* Problem
Recast the listing's stretch from the line containing "What do you see at coordinates (1112, 689)" through the line containing "coordinates (418, 160)." as a Markdown table. Use the columns Row and Listing line, with one numbered row per line and no blank lines.

* Material for the task
%%
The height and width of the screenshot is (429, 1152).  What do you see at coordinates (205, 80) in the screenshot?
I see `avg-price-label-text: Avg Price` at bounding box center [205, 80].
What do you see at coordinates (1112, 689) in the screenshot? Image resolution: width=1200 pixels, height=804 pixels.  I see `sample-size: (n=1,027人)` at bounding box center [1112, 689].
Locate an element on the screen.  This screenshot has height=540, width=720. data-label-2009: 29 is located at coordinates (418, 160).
%%
%%
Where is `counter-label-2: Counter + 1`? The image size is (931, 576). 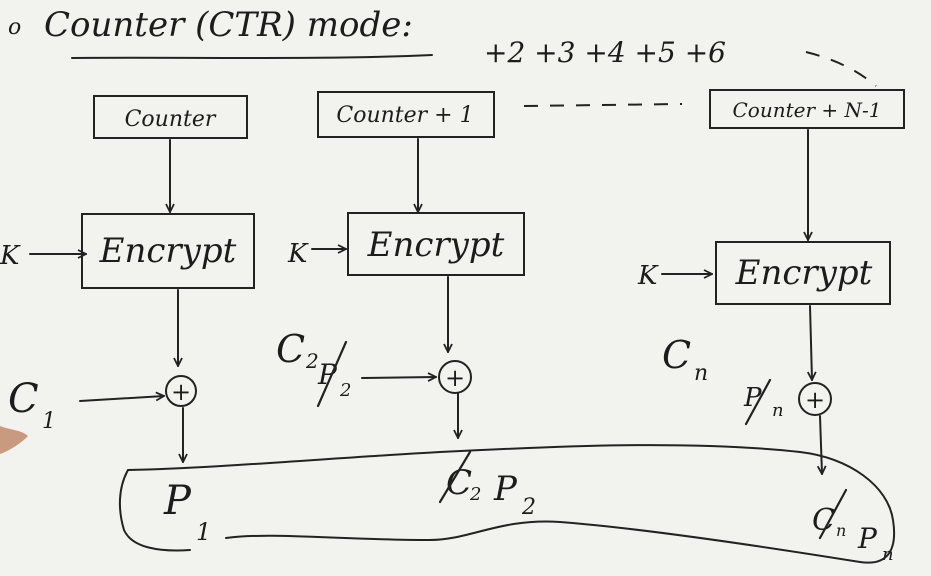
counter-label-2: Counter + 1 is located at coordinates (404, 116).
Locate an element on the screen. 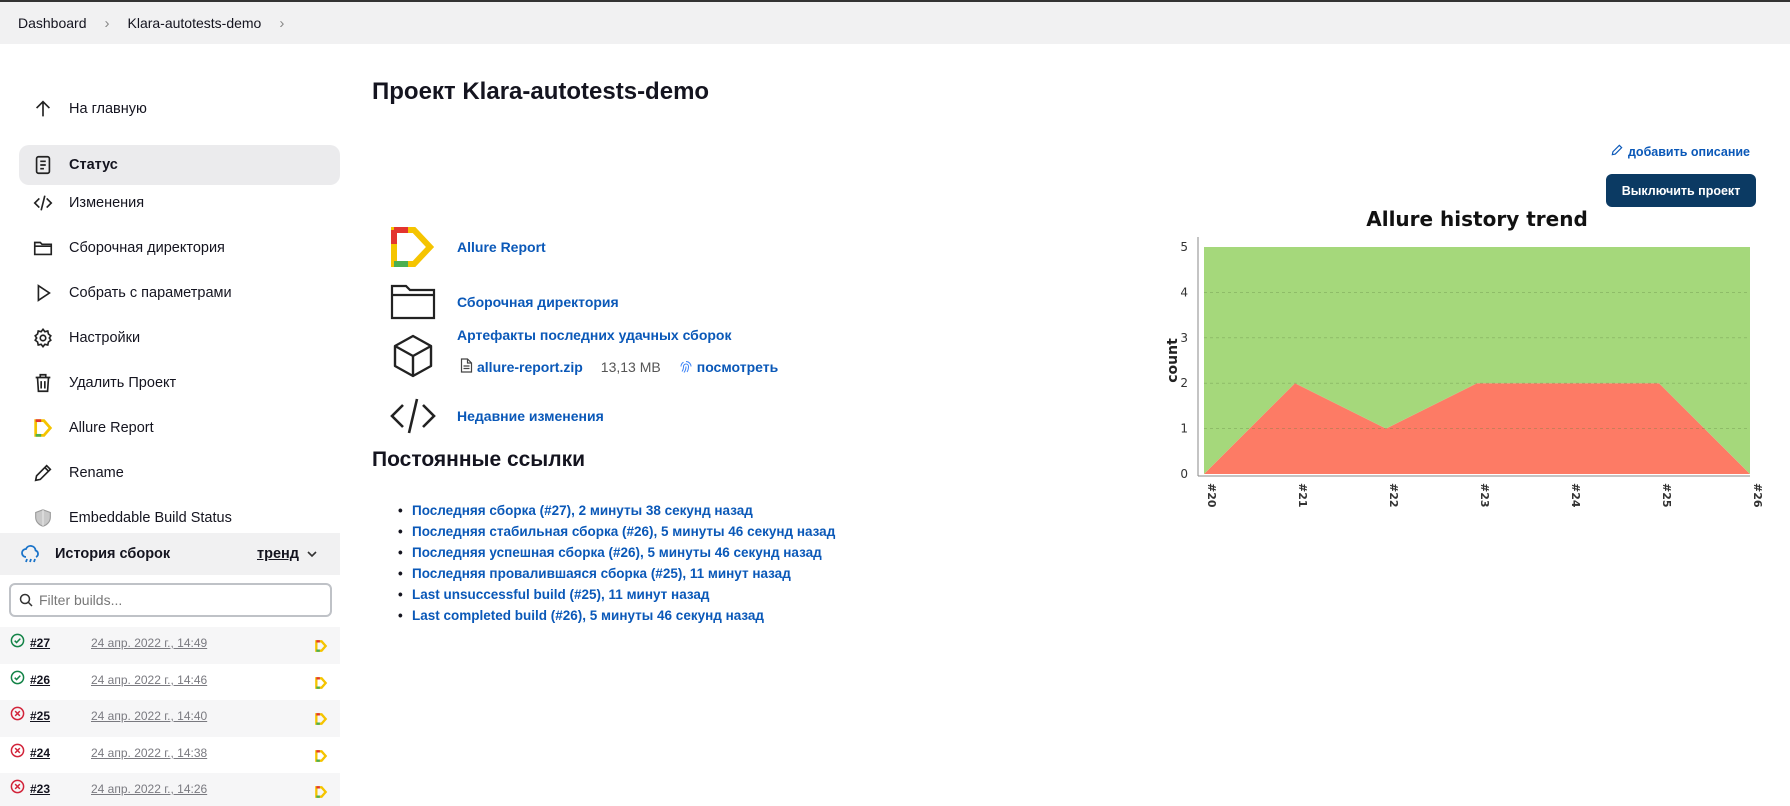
%%
* Solution for this problem
| Row | Listing line |
|---|---|
| 1 | What do you see at coordinates (1112, 689) in the screenshot? Image resolution: width=1200 pixels, height=804 pixels.  I see `sample-size: (n=1,027人)` at bounding box center [1112, 689]. |
| 2 | Locate an element on the screen.  This screenshot has height=540, width=720. data-label-2009: 29 is located at coordinates (418, 160). |